Sur les conclusions à fin d'annulation :

3. Aux termes de l'article L. 421-9 du code de l'urbanisme : " Lorsqu'une construction est achevée depuis plus de dix ans, le refus de permis de construire ou la décision d'opposition à déclaration préalable ne peut être fondé sur l'irrégularité de la construction initiale au regard du droit de l'urbanisme. / Les dispositions du premier alinéa ne sont pas applicables : (...) 5° Lorsque la construction a été réalisée sans permis de construire ; ". Il résulte de ces dispositions que peuvent bénéficier de la prescription administrative ainsi définie les travaux réalisés, depuis plus de dix ans, lors de la construction primitive ou à l'occasion des modifications apportées à celle-ci, sous réserve qu'ils n'aient pas été réalisés sans permis de construire en méconnaissance des prescriptions légales alors applicables. A la différence des travaux réalisés depuis plus de dix ans sans permis de construire, alors que ce dernier était requis, peuvent bénéficier de cette prescription ceux réalisés sans déclaration préalable.
4. Il appartient au juge de l'excès de pouvoir de former sa conviction sur les points en litige au vu des éléments versés au dossier par les parties. S'il peut écarter des allégations qu'il jugerait insuffisamment étayées, il ne saurait exiger de l'auteur du recours que ce dernier apporte la preuve des faits qu'il avance. Le cas échéant, il revient au juge, avant de se prononcer sur une requête assortie d'allégations sérieuses non démenties par les éléments produits par l'administration en défense, de mettre en oeuvre ses pouvoirs généraux d'instruction des requêtes et de prendre toutes mesures propres à lui procurer, par les voies de droit, les éléments de nature à lui permettre de former sa conviction, en particulier en exigeant de l'administration compétente la production de tout document susceptible de permettre de vérifier les allégations du demandeur.
5. M. C... a demandé la délivrance d'un permis de construire en vue de la surélévation de sa maison d'habitation. Les requérants soutiennent que les travaux autorisés par le permis de construire litigieux portent sur une construction édifiée sans permis de construire. L'existence légale de cette construction ne ressort pas des pièces du dossier qui ne révèlent ni son antériorité à la loi d'urbanisme n° 324 du 15 juin 1943 relative au permis de construire ni son édification en vertu d'une autorisation d'urbanisme régulièrement délivrée. La seule circonstance que la construction initiale apparaissait sur le plan de zonage du plan d'occupation des sols adopté le 17 février 1981 et respectait les dispositions de ce document n'est pas de nature à établir que la construction initiale ait été autorisée. Dans ces conditions, la maison d'habitation existante ne peut être regardée comme ayant été régulièrement édifiée de sorte que les dispositions précitées du premier alinéa de l'article L. 421-9 du code de l'urbanisme ne lui étaient pas applicables. Il appartenait, dans ces conditions, à M. C... de présenter une demande de permis de construire portant sur l'ensemble des éléments de construction de ce bâtiment et non sur les seuls travaux de surélévation projetés. Par suite, le maire de Regnéville-sur-Mer ne pouvait légalement délivrer le permis de construire litigieux.

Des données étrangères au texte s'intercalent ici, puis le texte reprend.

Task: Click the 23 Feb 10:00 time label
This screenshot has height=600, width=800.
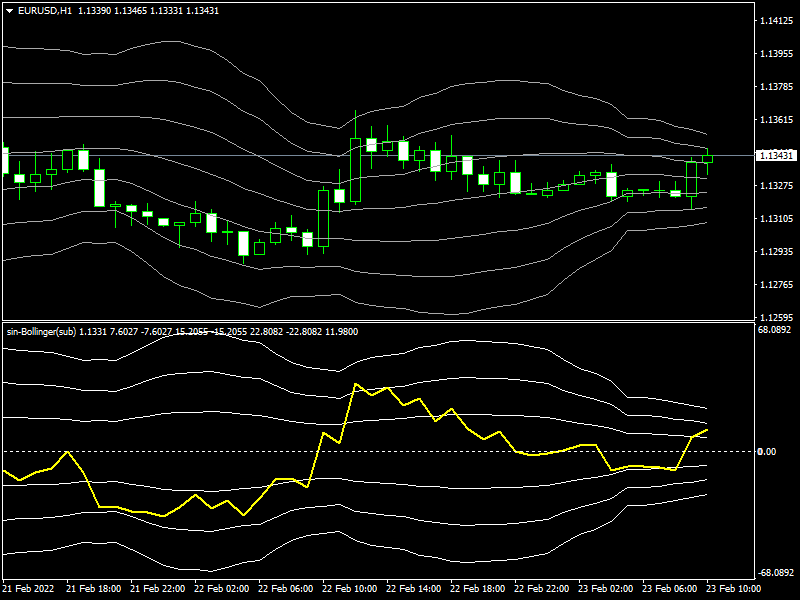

6. Pour l'application de l'article L. 600-4-1 du code de l'urbanisme, aucun autre moyen ne paraît, en l'état de l'instruction, susceptible de fonder l'annulation du permis contesté.

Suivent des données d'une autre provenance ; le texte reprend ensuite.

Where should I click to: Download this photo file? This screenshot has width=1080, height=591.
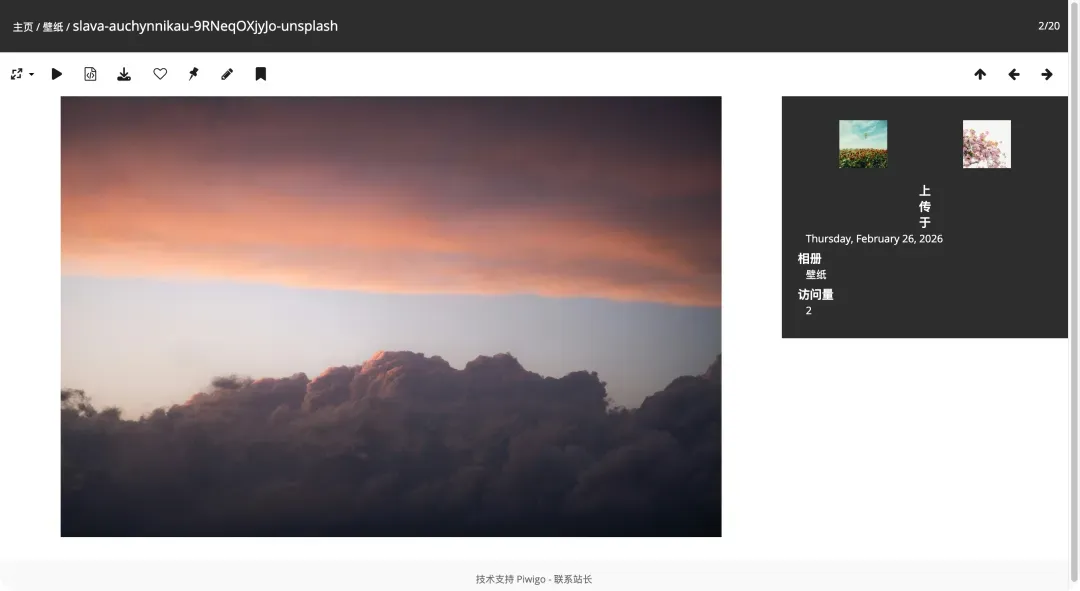124,74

7. Il résulte de ce qui précède que les requérants sont fondés à soutenir que c'est à tort que, par le jugement attaqué, le tribunal administratif de Caen a rejeté leur demande.

Sur les frais liés au litige :
8. Il n'y a pas lieu, dans les circonstances de l'espèce, de faire application des dispositions de l'article L.761-1 du code de justice administrative et de mettre à la charge de la commune de Regnéville-sur-Mer et de M. C... les sommes que M. et Mme B..., Mme M... et M. E... demandent au titre des frais exposés par eux et non compris dans les dépens. Les dispositions du même article font par ailleurs obstacle à ce que la somme demandée à ce titre par la commune de Regnéville-sur-Mer soit mise à la charge des requérants, qui n'ont pas la qualité de partie perdante.

DÉCIDE :
Article 1er : Le jugement du 26 avril 2017 du tribunal administratif de Caen et l'arrêté du 25 mars 2016 du le maire de Regnéville-sur-Mer délivrant à M. C... un permis de construire en vue de la surélévation de sa maison d'habitation sont annulés.

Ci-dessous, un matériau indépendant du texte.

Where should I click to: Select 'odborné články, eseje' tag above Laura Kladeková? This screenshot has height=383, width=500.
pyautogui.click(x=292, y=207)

Article 2 : Les conclusions de M. et Mme B..., de Mme M..., de M. E... et de la commune de Saint-Jean-le-Thomas tendant au bénéfice des dispositions de l'article L. 761-1 du code de l'urbanisme sont rejetées.

Article 3 : Le présent arrêt sera notifié à M. et Mme J... B..., à Mme F... M..., à M. L... E..., à la commune de Regnéville-sur-Mer et à M. D... C....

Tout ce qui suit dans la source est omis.